The Additional Comments and Publications columns in the gmc_exit_questionnaire table now contain information. Personal Identifiable Data (PID) has been masked by replacing it with '---'.

nhs-gms-release_v2_2023-02-28¶

Some tables have been present in the 100K data and therefore follow a similar format. Based on the 100K format the following changes are present in similarly named tables of the NHS GMS data.

While various subtle changes have been made to the NHS GMS tables, we list some of the most important ones below. For example, with NHS GMS release v2 we have reintroduced the cancer_analysis table.

General Changes¶

This release sees the introduction of partial referrals. Partial referrals are referrals for more than one participant, and for which only a proportion of the participants have consented for research. This may limit some of the data available for the participants within a partial referral who did consent for research. We are only releasing data for partial referral participants who did consent for research.
We have had to make a change to our approach of encrypting participant, referral, and sample IDs. Therefore, you will unfortunately not be able to find the same IDs between NHS-GMS release v1 and v2. As the first release contained a relatively minimal dataset, we hope the impact of this change remains minimal. The majority of the participants included in NHS GMS release v1 will be part of release v2, but under different participant and referral IDs.

Bioinformatics data¶

genome_file_paths_and_types

Structural Variant (SV) VCFs for rare disease participants (*.diploidSV.vcf.gz) are now provided per individual instead of a single VCF containing SVs of individuals of a given family. As implied, in NHS-GMS release v1 these were still provided at a family basis, but due to the introduction of partial referrals we aimed to maintain the possibility to study SVs as much as possible.

cancer_analysis

Introduction of referral_id as a case reference ID. Participants can be part of multiple referrals.
NHS GMS columns clinical_indication_code and clinical_indication_full_name will provide detailed information on the tumour type (also found in the referral table).
100K column tumour_id has been replaced with tumour_uid for NHS-GMS. The tumour_uid will enable the linking of tumour morphology and topography data across clinical tables.
100K column tumour_clinical_sample_time has been replaced with tumour_sample_clinical_sample_date_time and the germline equivalent added as germline_sample_clinical_sample_date_time. However, this data is no longer submitted for every referral, so is absent for many samples.
NHS GMS columns somatic_tinc_vcf and somatic_tinc_sv_vcf are currently empty in the cancer_analysis table. This is not an error and is subject to change in future releases, but we decided to already include the column for this data.
100K columns analysis_csv_filepath and analysis_html_filepath have been replaced with cancer_report_reported_variants_csv and cancer_report_supplementary_html, respectively. In addition, we have now also provided the smaller summarised report in the cancer_report_html column.
The annotated VCFs, csv's and html's can now be found in a single interpretation folder to increase visibility of data belonging to the same interpretation request.
While we expect that this table will receive more additions to increase its utility, we look forward to suggestions from the Research Community as to what may be useful columns or information.
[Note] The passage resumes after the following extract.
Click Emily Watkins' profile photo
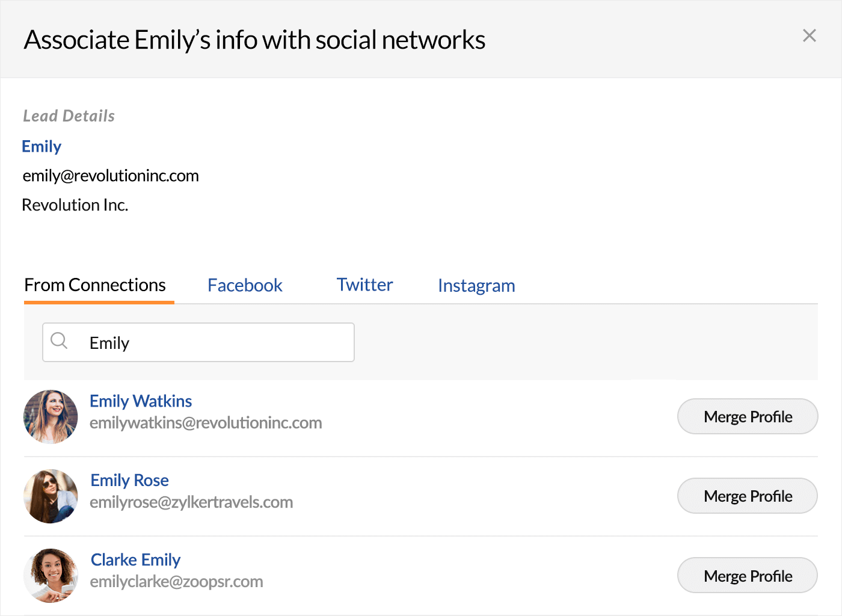842x616 pixels. coord(51,417)
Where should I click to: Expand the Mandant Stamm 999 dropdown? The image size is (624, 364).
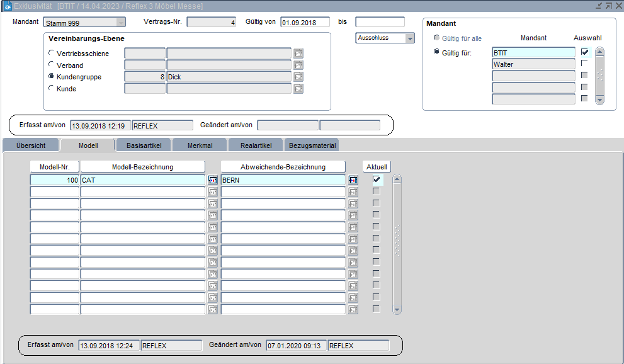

gmc_exit_questionnaire * While no changes have been made to this table, we want to reiterate that the columns additional_comments and publications have been intentionally made NA in this release as well. This remains subject to change in future releases.

Clinical Data¶

Three new fields have been added to this release of the clinical datasets:

referral.date_submitted: this provides the date when the referral was first submitted to GMS
plated_sample.date_of_dispatch: this provides the date when the plated sample was dispatched to the sequencing facility
referral.category: this provides the category given to the referral (Cancer/Rare Diseases)
Several of the extraneous guid fields have been removed from this release of the clinical datasets, specifically:
- condition.uid
- observation_component.uid
- participant.uid
- referral.uid
- referral_participant.uid
- referral_test.uid
- tumour_morphology.uid
- tumour_topography.uid

nhs-gms-release_v1_2022-06-15¶

This data release represents the baseline for subsequent releases.

Some tables have been present in the 100K data and therefore follow a similar format. Based on the 100K format the following changes are present in similarly named tables of the NHS GMS data.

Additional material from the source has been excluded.